- Written exercise -
Report each line in the rows below that contains the string "screenshot", copying every such line in full. Matches are case-sensitive.
>> Start Entries provided
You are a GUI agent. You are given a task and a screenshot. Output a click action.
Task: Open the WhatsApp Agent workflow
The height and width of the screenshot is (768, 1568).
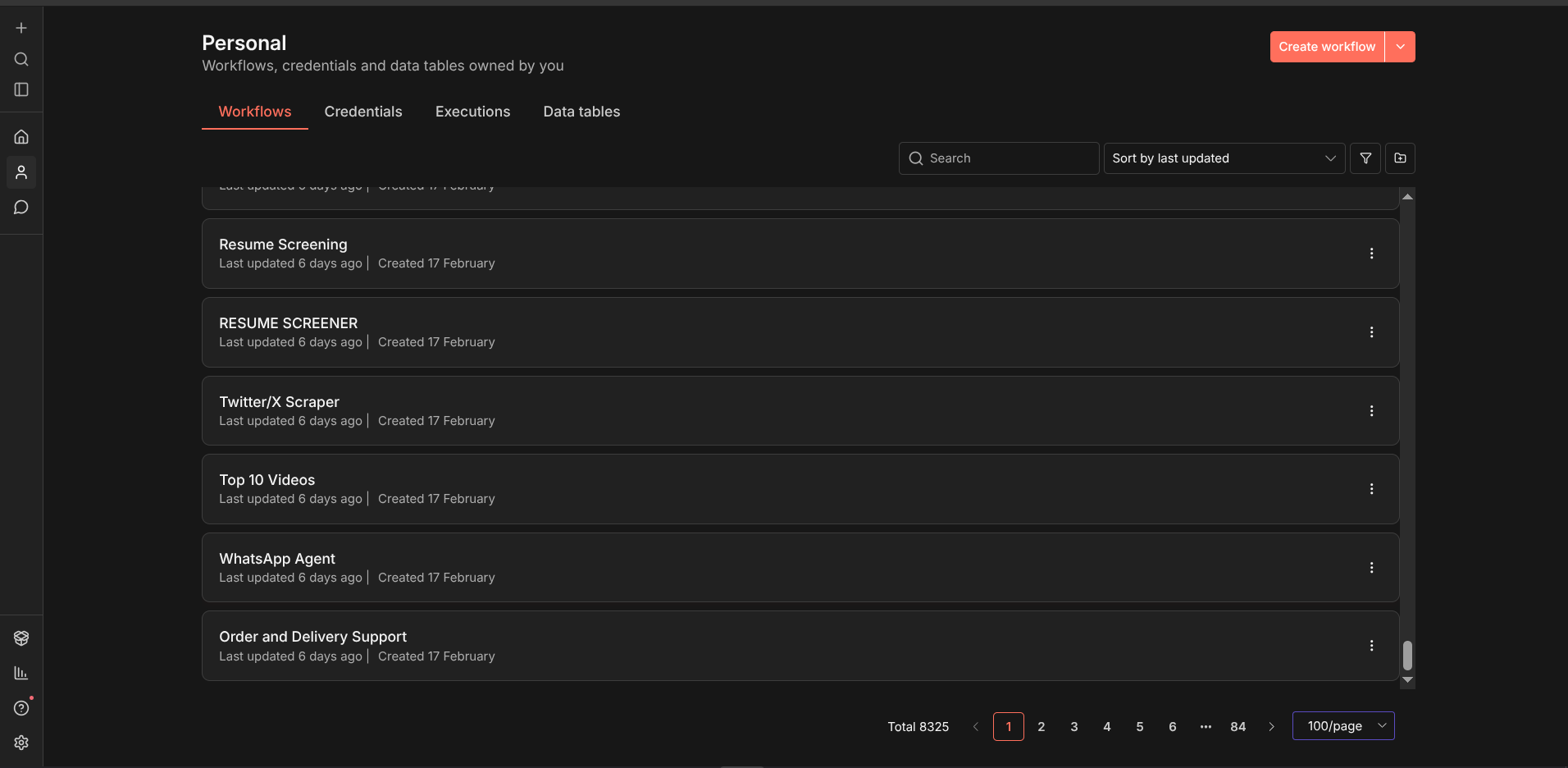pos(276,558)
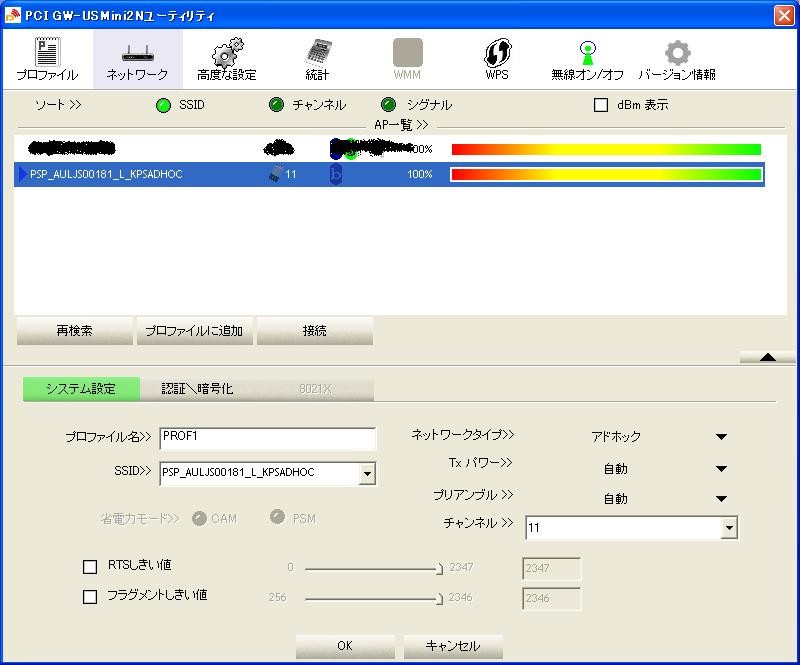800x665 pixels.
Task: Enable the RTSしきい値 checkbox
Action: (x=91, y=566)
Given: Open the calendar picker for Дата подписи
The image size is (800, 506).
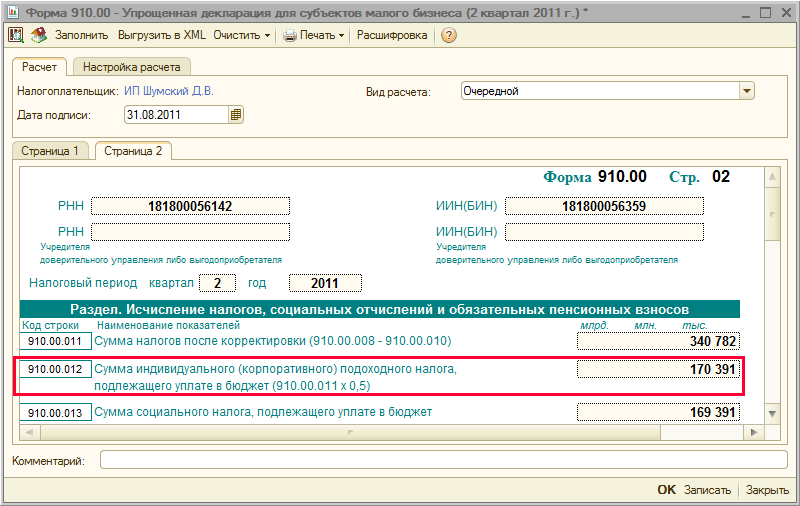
>> End Entries provided
>> Start Entries provided
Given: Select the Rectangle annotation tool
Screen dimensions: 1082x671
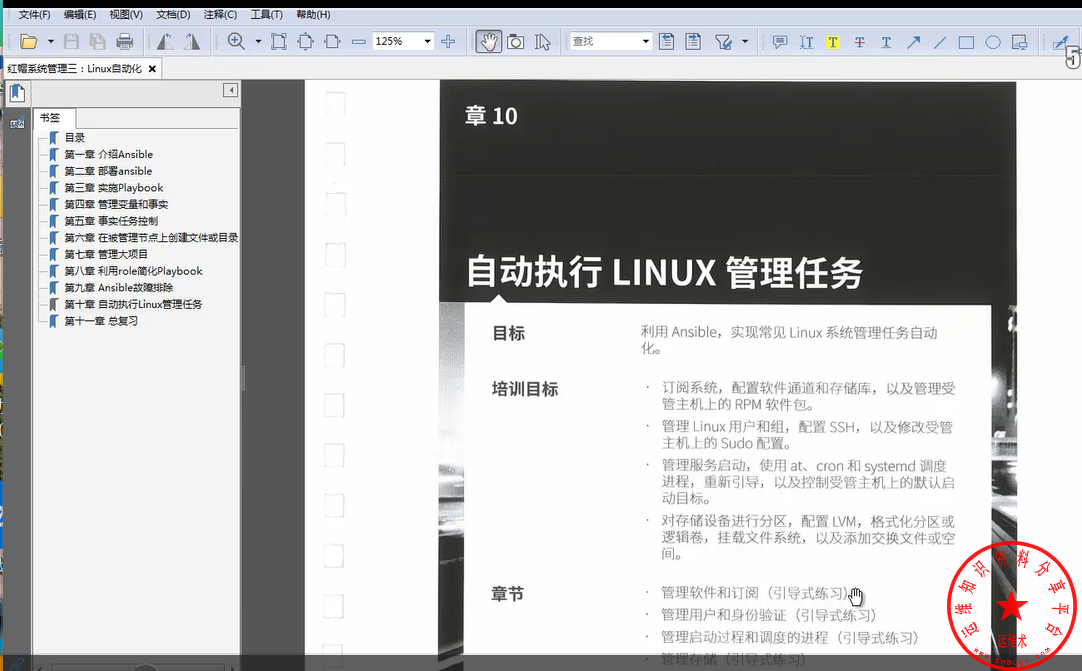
>> End Entries provided
>> Start Entries provided
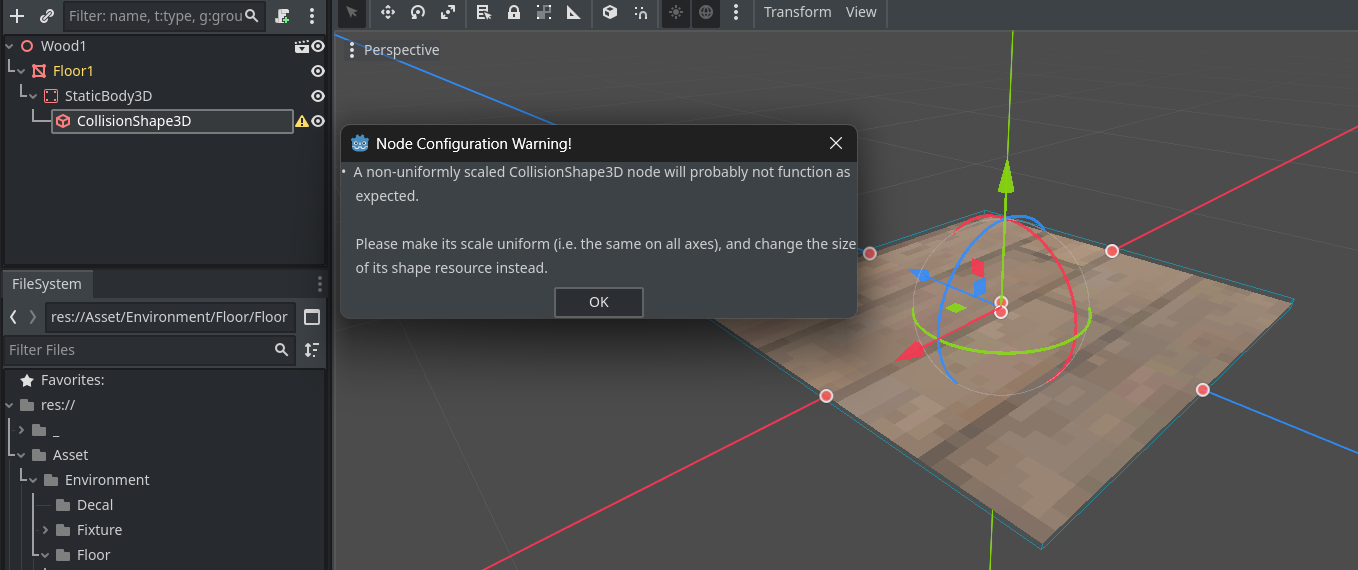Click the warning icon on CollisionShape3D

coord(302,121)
>> End Entries provided
- Answer to the task -
You are a GUI agent. You are given a task and a screenshot. Output a click action.
The height and width of the screenshot is (768, 1568).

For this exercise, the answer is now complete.